- [To do]:
Can you reproduce, unchanged, the items that begin with the line containing "特定商取引法に基づく表記 (44, 2422)" and end with the line containing "Artikel beim Tagesspiegel... (87, 1797)", with both of those lines included?

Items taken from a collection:
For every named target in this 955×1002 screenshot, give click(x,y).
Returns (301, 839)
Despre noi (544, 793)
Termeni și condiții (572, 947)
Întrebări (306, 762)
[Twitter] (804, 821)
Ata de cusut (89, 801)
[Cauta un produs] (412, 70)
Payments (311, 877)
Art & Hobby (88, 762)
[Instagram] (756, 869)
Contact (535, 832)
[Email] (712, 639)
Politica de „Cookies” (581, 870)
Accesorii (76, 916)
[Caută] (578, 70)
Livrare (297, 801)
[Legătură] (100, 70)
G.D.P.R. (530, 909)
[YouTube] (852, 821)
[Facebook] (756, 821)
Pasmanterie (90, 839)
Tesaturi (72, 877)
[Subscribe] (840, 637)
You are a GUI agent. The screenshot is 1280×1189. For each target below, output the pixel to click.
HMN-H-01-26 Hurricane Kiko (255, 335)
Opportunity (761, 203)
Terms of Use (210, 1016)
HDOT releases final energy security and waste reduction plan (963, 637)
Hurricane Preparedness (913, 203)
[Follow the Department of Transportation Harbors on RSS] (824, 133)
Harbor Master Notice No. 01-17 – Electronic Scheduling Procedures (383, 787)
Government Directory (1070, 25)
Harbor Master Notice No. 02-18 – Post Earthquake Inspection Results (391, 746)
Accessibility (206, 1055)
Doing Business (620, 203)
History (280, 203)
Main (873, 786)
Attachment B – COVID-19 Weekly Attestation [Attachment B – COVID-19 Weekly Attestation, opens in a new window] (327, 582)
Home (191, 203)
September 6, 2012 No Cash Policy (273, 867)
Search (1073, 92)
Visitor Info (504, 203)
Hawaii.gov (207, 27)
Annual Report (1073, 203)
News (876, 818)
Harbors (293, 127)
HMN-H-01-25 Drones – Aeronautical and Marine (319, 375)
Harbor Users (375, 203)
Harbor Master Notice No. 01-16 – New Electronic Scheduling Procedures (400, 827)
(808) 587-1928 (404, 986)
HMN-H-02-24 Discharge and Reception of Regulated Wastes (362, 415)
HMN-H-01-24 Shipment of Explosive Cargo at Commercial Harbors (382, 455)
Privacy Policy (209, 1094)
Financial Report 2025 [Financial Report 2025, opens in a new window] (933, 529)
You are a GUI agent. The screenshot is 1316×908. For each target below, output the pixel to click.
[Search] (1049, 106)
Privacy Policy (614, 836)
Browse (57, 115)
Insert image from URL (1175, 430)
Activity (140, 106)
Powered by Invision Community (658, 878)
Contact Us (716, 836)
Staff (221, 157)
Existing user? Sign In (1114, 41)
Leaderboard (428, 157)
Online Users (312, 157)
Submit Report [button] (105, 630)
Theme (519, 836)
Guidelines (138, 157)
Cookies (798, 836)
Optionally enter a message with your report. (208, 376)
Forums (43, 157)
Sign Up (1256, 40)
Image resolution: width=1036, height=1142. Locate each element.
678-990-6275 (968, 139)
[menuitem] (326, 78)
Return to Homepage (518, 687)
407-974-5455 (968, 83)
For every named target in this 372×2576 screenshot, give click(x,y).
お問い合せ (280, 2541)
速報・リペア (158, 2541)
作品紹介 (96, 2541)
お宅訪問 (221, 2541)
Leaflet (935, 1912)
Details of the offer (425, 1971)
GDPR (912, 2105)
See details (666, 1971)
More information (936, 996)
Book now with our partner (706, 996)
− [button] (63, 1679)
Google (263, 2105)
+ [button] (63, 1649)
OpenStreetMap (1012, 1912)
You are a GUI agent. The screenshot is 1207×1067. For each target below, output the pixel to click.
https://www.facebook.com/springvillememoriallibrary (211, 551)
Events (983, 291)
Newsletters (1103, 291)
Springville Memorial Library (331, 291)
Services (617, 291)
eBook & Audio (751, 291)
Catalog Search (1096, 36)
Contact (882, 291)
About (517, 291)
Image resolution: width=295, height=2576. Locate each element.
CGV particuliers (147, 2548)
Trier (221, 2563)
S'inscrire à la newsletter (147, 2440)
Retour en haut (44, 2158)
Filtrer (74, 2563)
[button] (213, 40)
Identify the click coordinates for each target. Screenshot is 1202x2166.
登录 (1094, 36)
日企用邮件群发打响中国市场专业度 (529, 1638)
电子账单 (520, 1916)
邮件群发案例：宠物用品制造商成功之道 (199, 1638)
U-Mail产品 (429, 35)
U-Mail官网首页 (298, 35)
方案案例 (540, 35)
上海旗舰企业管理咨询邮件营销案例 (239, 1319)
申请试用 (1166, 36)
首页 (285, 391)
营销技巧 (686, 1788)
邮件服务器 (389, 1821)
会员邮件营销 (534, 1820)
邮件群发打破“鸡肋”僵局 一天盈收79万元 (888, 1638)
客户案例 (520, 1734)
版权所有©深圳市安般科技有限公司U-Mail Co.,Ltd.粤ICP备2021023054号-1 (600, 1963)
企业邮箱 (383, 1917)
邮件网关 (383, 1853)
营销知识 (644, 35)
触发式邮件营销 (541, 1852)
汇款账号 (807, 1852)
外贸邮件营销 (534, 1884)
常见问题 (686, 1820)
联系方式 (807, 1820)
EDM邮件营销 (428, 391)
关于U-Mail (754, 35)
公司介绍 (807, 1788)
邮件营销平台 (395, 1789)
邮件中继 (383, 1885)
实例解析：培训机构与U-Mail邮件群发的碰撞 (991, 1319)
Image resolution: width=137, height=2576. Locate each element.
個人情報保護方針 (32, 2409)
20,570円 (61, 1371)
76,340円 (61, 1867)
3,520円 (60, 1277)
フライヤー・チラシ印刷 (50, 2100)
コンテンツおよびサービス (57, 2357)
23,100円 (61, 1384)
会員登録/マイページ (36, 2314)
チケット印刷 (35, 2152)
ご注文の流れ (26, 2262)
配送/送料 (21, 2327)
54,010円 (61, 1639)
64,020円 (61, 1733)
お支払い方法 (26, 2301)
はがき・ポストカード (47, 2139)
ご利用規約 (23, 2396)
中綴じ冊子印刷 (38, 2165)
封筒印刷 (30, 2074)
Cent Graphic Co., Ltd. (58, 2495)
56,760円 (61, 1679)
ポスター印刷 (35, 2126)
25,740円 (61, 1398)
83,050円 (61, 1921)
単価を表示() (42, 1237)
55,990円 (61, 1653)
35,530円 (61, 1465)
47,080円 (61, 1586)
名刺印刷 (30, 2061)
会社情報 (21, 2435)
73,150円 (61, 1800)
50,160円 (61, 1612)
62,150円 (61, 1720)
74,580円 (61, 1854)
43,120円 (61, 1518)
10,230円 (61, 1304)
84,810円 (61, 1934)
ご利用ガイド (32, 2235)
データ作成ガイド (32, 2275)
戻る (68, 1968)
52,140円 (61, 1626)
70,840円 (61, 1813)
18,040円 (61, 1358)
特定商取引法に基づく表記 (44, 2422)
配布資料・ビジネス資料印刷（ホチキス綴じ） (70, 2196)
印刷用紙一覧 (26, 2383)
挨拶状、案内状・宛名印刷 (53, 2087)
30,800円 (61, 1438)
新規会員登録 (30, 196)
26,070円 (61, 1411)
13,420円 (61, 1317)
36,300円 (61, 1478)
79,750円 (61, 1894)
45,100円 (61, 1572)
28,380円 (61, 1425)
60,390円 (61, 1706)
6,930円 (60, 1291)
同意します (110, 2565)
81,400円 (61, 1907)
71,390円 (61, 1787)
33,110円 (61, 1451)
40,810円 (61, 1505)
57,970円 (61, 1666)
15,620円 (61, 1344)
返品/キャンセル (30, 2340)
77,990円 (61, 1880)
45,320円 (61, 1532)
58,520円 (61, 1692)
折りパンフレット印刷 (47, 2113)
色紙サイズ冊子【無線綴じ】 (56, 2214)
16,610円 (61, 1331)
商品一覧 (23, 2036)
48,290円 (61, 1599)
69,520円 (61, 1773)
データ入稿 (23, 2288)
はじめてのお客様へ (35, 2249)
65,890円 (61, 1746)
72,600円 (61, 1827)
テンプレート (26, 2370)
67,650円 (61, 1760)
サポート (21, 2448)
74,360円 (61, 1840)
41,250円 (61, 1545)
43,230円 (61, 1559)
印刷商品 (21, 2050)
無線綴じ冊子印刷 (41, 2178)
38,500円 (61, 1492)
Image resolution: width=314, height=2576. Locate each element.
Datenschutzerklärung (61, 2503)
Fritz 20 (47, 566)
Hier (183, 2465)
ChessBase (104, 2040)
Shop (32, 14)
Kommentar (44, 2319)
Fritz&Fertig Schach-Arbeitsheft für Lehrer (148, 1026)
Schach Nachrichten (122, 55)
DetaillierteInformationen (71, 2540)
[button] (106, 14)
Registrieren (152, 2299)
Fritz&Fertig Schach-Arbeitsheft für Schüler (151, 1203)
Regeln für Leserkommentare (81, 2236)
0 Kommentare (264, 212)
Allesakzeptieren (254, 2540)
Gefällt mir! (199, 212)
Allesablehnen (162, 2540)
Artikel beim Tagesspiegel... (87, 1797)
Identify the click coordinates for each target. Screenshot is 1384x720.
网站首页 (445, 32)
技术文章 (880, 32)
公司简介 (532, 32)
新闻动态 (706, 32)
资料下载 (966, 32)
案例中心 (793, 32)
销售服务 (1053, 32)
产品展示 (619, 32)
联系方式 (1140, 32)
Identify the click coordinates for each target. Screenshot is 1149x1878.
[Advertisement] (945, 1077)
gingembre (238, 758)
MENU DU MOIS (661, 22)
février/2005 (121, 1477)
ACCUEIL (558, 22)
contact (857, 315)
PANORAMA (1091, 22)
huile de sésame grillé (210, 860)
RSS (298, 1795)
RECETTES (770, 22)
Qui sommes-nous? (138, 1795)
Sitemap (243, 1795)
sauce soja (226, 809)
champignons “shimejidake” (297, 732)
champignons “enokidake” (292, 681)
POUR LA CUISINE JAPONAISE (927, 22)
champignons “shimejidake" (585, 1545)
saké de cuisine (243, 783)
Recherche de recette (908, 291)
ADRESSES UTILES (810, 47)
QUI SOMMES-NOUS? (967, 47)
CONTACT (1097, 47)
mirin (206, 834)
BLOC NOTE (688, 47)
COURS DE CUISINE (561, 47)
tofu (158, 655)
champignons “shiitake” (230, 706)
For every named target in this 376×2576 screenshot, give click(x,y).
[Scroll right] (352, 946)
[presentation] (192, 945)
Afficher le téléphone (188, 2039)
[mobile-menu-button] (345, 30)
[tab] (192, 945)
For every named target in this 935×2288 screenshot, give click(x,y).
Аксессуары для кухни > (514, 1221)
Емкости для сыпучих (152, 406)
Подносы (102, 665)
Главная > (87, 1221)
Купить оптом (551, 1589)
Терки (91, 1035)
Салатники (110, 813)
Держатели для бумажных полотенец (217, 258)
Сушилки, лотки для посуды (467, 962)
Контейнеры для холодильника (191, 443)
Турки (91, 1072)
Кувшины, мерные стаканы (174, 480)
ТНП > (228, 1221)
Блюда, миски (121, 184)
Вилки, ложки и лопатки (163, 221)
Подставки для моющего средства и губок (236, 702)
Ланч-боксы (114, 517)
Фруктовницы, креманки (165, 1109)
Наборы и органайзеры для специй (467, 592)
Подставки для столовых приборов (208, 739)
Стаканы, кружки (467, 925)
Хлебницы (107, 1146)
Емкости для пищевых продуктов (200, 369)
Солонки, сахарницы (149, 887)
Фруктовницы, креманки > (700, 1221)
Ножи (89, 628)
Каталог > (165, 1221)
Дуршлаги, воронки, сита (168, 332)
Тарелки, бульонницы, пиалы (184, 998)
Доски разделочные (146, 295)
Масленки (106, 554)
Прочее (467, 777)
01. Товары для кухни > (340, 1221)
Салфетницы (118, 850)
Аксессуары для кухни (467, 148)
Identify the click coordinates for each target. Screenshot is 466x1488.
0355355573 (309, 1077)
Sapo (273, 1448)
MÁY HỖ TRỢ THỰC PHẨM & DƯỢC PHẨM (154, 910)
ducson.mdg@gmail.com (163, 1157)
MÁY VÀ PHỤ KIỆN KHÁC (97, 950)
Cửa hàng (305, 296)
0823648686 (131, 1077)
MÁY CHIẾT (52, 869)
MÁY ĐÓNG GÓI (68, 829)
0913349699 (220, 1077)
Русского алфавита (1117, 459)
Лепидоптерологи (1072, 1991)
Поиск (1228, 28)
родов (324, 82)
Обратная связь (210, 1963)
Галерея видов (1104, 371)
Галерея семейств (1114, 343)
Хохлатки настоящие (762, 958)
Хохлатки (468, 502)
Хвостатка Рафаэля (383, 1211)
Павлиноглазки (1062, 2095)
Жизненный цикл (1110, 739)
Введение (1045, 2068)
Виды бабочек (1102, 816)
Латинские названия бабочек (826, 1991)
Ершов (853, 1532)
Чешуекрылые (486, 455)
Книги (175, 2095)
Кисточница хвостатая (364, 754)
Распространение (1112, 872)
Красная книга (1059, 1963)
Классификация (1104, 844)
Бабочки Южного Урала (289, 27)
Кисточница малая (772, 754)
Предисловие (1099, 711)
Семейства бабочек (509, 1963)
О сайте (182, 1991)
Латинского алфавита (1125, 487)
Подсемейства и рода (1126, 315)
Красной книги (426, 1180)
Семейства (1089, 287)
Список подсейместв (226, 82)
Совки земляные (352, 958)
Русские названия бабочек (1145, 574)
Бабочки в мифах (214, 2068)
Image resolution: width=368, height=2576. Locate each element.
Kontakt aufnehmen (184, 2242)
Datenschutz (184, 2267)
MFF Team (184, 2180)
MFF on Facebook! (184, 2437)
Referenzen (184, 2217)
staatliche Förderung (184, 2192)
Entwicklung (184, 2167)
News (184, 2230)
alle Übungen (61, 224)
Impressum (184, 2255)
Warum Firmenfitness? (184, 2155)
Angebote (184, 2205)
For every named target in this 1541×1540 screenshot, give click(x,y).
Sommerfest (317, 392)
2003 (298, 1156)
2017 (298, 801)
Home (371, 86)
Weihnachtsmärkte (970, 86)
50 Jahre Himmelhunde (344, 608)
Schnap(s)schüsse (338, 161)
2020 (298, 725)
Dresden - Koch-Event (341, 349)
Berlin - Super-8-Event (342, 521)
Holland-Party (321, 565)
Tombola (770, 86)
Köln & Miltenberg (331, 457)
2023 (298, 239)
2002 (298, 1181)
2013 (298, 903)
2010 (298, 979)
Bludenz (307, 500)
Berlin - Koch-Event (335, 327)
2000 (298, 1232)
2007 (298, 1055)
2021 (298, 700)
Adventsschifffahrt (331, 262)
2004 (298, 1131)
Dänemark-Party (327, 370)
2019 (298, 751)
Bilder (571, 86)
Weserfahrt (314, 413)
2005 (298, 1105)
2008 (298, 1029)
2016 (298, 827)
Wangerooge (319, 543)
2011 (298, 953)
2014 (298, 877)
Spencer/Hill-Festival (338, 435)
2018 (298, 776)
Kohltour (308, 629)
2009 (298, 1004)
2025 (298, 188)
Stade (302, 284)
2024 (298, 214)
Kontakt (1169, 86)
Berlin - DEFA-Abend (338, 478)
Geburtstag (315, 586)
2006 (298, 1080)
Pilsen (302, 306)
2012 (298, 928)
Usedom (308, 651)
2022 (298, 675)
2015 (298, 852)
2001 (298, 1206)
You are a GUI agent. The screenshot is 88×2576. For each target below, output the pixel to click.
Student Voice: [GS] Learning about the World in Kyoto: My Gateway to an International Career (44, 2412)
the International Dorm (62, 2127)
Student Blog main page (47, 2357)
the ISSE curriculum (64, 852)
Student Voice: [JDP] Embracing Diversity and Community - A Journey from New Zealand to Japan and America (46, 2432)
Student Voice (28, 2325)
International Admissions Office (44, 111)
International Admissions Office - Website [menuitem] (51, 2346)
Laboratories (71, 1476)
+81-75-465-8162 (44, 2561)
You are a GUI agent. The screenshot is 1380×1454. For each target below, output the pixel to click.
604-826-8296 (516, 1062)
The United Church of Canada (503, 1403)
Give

- [Solution to the problem]:
特定商取引法に基づく表記 (44, 2422)
配布資料・ビジネス資料印刷（ホチキス綴じ） (70, 2196)
印刷用紙一覧 (26, 2383)
挨拶状、案内状・宛名印刷 (53, 2087)
30,800円 (61, 1438)
新規会員登録 (30, 196)
26,070円 (61, 1411)
13,420円 (61, 1317)
36,300円 (61, 1478)
79,750円 (61, 1894)
45,100円 (61, 1572)
28,380円 (61, 1425)
60,390円 (61, 1706)
6,930円 (60, 1291)
同意します (110, 2565)
81,400円 (61, 1907)
71,390円 (61, 1787)
33,110円 (61, 1451)
40,810円 (61, 1505)
57,970円 (61, 1666)
15,620円 (61, 1344)
返品/キャンセル (30, 2340)
77,990円 (61, 1880)
45,320円 (61, 1532)
58,520円 (61, 1692)
折りパンフレット印刷 (47, 2113)
色紙サイズ冊子【無線綴じ】 (56, 2214)
16,610円 (61, 1331)
商品一覧 (23, 2036)
48,290円 (61, 1599)
69,520円 (61, 1773)
データ入稿 (23, 2288)
はじめてのお客様へ (35, 2249)
65,890円 (61, 1746)
72,600円 (61, 1827)
テンプレート (26, 2370)
67,650円 (61, 1760)
サポート (21, 2448)
74,360円 (61, 1840)
41,250円 (61, 1545)
43,230円 (61, 1559)
印刷商品 (21, 2050)
無線綴じ冊子印刷 (41, 2178)
38,500円 (61, 1492)
Image resolution: width=314, height=2576. Locate each element.
Datenschutzerklärung (61, 2503)
Fritz 20 (47, 566)
Hier (183, 2465)
ChessBase (104, 2040)
Shop (32, 14)
Kommentar (44, 2319)
Fritz&Fertig Schach-Arbeitsheft für Lehrer (148, 1026)
Schach Nachrichten (122, 55)
DetaillierteInformationen (71, 2540)
[button] (106, 14)
Registrieren (152, 2299)
Fritz&Fertig Schach-Arbeitsheft für Schüler (151, 1203)
Regeln für Leserkommentare (81, 2236)
0 Kommentare (264, 212)
Allesakzeptieren (254, 2540)
Gefällt mir! (199, 212)
Allesablehnen (162, 2540)
Artikel beim Tagesspiegel... (87, 1797)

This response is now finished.